A path to an existing .xlsx, .xlsm, or .xlsb file.

sheets

<tidy-select> Sheets to read. Defaults to 1 (the first sheet).

n_headers

Number of header rows at the top of the sheet to combine into a single row of column names. Defaults to 1.

sep

String used to separate the text from each header cell when combining them into a single column name. Defaults to "_" (e.g., "Header1_Header2").

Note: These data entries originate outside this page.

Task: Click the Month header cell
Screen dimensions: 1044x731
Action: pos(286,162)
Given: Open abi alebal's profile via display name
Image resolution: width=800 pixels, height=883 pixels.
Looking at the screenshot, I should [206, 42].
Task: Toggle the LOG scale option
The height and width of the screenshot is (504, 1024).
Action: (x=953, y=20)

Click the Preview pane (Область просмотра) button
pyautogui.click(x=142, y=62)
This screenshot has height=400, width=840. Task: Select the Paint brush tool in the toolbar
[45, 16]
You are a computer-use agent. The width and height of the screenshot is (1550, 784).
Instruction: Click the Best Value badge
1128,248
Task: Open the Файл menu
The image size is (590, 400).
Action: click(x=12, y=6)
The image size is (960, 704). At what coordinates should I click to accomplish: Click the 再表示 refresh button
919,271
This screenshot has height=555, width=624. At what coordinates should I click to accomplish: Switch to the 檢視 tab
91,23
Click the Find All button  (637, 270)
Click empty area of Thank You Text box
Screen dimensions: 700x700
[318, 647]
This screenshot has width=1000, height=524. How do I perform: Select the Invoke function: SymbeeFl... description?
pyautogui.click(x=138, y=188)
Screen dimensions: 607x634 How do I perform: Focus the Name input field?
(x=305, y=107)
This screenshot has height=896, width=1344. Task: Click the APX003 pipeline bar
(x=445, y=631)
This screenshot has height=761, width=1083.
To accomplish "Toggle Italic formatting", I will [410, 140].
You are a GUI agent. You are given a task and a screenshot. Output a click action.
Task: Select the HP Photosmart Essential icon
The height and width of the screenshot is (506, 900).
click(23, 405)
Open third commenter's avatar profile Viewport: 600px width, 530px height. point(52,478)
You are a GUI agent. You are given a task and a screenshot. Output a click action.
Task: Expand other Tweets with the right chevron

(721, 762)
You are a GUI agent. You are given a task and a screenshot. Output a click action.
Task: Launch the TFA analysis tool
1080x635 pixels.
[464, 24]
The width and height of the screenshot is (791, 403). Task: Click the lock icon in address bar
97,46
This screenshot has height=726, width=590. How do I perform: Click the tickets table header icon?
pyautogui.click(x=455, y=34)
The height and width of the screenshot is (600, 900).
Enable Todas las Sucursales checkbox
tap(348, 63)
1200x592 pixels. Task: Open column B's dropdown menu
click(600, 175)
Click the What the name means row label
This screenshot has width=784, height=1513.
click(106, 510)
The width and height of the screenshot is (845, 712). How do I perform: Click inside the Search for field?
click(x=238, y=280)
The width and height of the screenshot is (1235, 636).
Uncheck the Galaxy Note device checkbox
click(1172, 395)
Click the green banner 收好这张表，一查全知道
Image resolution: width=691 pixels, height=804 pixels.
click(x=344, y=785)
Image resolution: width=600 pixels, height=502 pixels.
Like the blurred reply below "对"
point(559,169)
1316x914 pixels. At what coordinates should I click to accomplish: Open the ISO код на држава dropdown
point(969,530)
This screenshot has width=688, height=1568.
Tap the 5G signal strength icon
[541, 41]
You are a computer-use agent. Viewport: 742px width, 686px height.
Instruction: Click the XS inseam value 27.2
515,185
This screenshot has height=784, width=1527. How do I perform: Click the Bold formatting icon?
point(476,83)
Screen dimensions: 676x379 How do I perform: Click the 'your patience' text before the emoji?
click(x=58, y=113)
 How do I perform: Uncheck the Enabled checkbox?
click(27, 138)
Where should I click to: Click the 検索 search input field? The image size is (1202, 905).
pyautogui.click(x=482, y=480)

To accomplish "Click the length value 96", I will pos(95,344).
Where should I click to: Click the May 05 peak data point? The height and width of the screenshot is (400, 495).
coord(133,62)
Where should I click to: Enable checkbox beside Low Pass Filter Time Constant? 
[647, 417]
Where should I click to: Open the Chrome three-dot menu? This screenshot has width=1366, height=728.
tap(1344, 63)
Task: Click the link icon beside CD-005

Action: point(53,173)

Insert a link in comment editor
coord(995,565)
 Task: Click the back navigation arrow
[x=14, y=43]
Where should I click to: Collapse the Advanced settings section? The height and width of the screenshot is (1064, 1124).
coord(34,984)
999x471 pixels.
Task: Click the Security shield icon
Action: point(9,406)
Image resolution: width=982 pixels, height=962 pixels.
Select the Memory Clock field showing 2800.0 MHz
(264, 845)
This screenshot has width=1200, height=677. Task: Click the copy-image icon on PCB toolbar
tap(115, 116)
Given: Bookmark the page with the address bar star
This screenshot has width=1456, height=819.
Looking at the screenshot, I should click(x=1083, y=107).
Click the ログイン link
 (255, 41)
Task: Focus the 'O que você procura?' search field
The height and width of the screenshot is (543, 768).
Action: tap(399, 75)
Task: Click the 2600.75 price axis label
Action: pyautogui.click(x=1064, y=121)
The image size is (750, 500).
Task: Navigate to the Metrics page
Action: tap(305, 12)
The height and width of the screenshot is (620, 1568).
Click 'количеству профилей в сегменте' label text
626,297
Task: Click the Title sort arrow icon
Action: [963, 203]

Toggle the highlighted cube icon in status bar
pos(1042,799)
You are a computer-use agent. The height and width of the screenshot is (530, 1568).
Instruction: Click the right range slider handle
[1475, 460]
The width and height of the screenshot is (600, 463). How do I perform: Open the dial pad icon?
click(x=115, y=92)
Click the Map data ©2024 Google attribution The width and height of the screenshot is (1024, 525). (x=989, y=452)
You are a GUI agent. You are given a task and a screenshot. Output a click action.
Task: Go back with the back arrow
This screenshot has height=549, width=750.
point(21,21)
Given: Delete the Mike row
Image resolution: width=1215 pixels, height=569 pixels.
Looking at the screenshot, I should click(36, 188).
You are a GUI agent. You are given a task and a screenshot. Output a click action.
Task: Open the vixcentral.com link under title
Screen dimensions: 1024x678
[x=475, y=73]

skip_empty_rows, skip_empty_cols

If TRUE (the default), rows or columns that contain only missing values are removed.

simplify

If TRUE (the default) and only one sheet is read, return a single data frame. If FALSE, always return a named list of data frames.

...

Arguments passed on to openxlsx2::wb_to_df

start_row: first row to begin looking for data.
start_col: first column to begin looking for data.
row_names: If TRUE, the first col of data will be used as row names.
skip_hidden_rows: If TRUE, hidden rows are skipped.
skip_hidden_cols: If TRUE, hidden columns are skipped.
rows: A numeric vector specifying which rows in the xlsx file to read. If NULL, all rows are read.
cols: A numeric vector specifying which columns in the xlsx file to read. If NULL, all columns are read.
detect_dates: If TRUE, attempt to recognize dates and perform conversion.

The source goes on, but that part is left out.